На секунду встает в воображении Меркулова колодец, густая темнота ночи, мелкий дождик, журчанье воды, бегущей из желоба, и шлепанье по грязи чьих-то невидимых ног. О! Как там теперь холодно, неприятно и жутко… Все тело, все существо Меркулова проникается блаженной животной радостью. Он крепко прижимает локти к телу, съеживается, уходит поглубже головой в подушку и шепчет самому себе:
— Ну, а теперь… поскорее — дорогу… дорогу…

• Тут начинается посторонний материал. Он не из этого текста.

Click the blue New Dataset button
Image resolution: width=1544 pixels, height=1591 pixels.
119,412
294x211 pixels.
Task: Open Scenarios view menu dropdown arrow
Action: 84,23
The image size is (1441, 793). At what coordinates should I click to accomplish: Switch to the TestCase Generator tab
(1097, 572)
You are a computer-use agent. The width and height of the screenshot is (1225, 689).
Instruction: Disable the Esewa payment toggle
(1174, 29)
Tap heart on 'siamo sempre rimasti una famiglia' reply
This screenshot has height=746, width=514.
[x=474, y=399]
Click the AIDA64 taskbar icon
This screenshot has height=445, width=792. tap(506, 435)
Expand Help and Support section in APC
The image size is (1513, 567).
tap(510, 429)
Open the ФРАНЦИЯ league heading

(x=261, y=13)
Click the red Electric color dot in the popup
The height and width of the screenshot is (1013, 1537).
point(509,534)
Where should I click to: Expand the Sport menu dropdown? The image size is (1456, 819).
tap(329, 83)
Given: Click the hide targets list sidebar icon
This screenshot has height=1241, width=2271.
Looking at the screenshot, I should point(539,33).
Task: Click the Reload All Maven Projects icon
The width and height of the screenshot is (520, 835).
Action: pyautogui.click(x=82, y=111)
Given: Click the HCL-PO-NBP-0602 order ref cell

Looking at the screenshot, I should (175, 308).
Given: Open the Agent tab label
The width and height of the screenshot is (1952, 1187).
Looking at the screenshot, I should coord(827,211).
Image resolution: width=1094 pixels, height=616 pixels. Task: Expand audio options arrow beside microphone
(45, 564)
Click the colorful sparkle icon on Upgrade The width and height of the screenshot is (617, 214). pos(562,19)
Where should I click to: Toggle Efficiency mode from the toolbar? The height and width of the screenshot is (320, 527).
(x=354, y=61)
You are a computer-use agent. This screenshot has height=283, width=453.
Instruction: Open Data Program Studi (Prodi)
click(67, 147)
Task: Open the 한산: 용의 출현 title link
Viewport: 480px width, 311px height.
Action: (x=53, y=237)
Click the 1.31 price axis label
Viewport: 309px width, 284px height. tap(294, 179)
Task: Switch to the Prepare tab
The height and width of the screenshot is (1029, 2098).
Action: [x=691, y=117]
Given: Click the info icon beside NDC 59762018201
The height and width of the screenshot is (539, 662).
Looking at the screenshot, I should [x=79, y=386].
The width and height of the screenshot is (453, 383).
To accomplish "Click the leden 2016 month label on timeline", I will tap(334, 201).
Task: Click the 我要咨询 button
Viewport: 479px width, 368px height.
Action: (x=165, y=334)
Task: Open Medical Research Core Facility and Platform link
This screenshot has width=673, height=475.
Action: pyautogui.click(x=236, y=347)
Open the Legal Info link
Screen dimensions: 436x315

Снова перед его глазами отчетливо и красиво извивается черная изрытая дорога, снова смотрится в зеркало реки нежная зелень ветел… И внезапно Меркулов летит со страшной, но приятной быстротой в какую-то глубокую, мягкую мглу…
1899
Осенние цветы
Мой милый, сердитый друг! Я потому пишу — сердитый, что заранее воображаю себе: сначала ваше изумление, а потом негодование, когда вы получите это письмо и узна́ете из него, что я не сдержала слова, обманула вас, уехав внезапно из города, вместо того чтобы ждать вас завтра вечером, как это было условлено, в моей гостинице. Дорогой мой, я просто-напросто бежала от вас, или нет, вернее — от нас обоих, бежала от того мучительного, неловкого и ненужного, что неминуемо должно было произойти между нами.
И не торопитесь с едкой улыбкой на губах обвинять меня в спасительном благоразумии: ведь вам больше всех на свете известно, как оно покидает меня в самых нужных случаях! Бог свидетель, до последней минуты я не знала, поеду ли я на самом деле или не поеду. Вот и теперь я совсем не уверена в том, что до конца устою против нестерпимого соблазна еще один раз, хоть мельком, хоть издали взглянуть на вас.
Я даже не знаю, удержусь ли я от того, чтобы не выскочить из вагона после третьего звонка, и потому, окончив это письмо (если только мне удастся его окончить), я отдам его носильщику и прикажу ему опустить письмо в ящик в тот самый момент, когда поезд тронется. А я буду из окна следить за ним и чувствовать, точно при прощании с вами, как тоскливо, тоскливо сожмется мое сердце.